*DATA FOR ANALYSIS*.

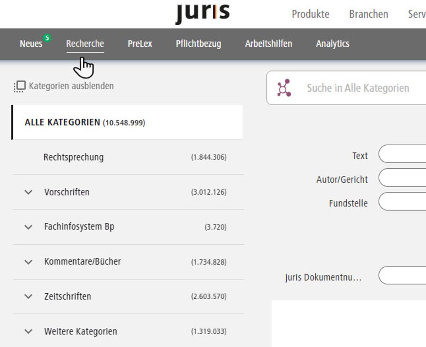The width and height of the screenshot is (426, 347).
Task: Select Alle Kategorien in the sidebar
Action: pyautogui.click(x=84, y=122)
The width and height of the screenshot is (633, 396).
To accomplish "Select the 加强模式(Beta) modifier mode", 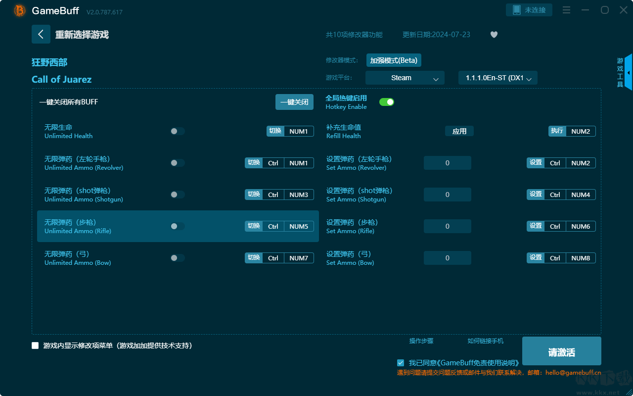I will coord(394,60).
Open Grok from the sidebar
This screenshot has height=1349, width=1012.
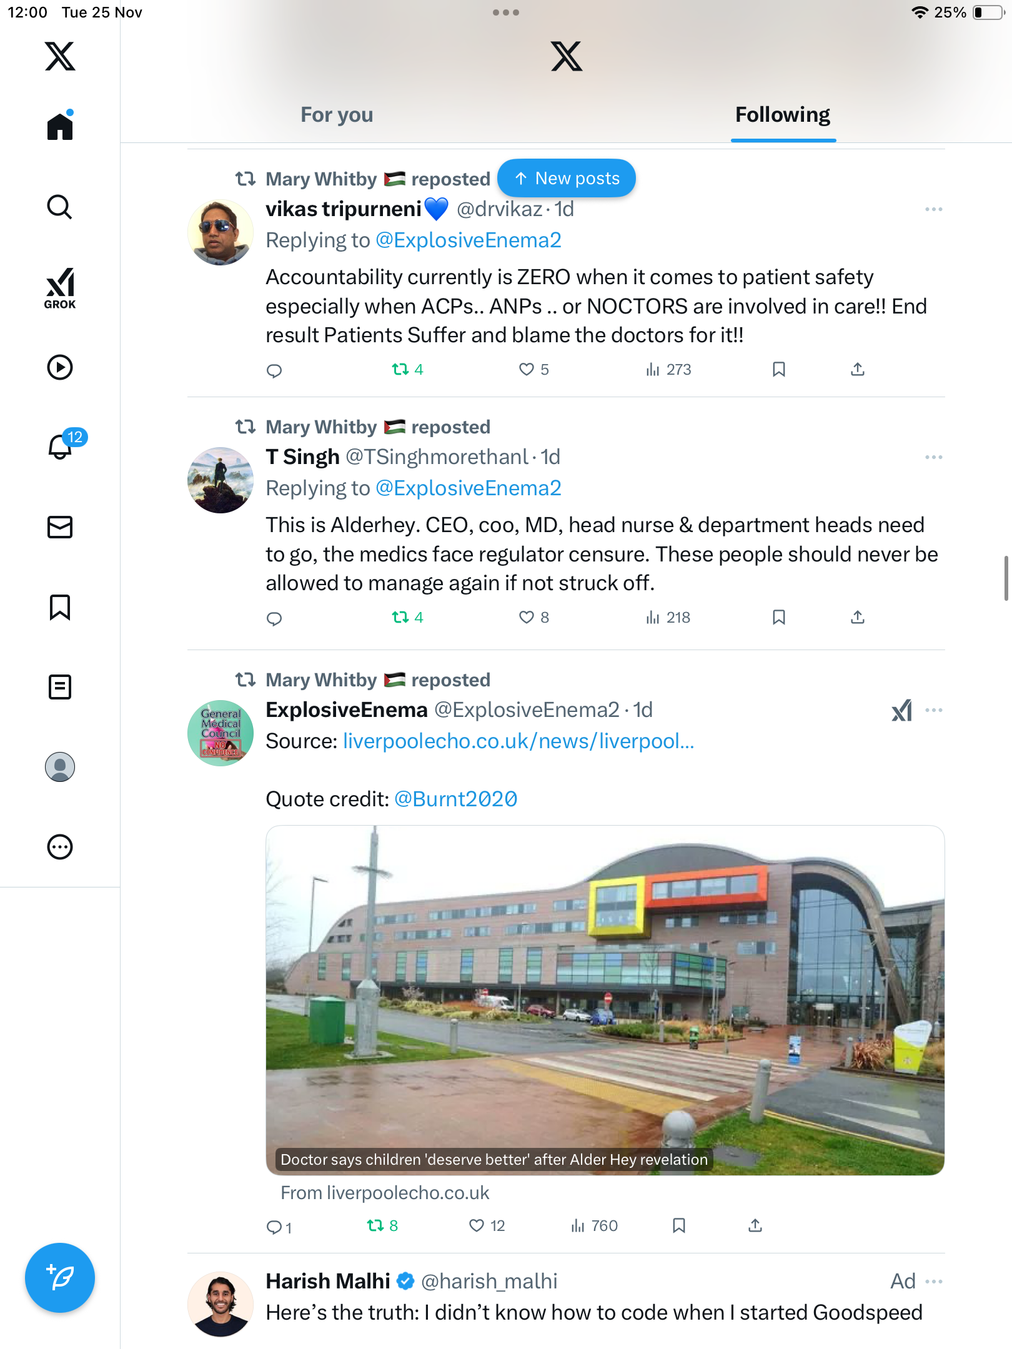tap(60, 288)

*DIRECTIONS FOR THIS TASK*.
Your copy should start at the line with "Open Grok from the sidebar", stop at the last line of the listing above, match exactly, and contain no pictures.

*WRITTEN ANSWER*.
Open Grok from the sidebar
This screenshot has height=1349, width=1012.
tap(60, 288)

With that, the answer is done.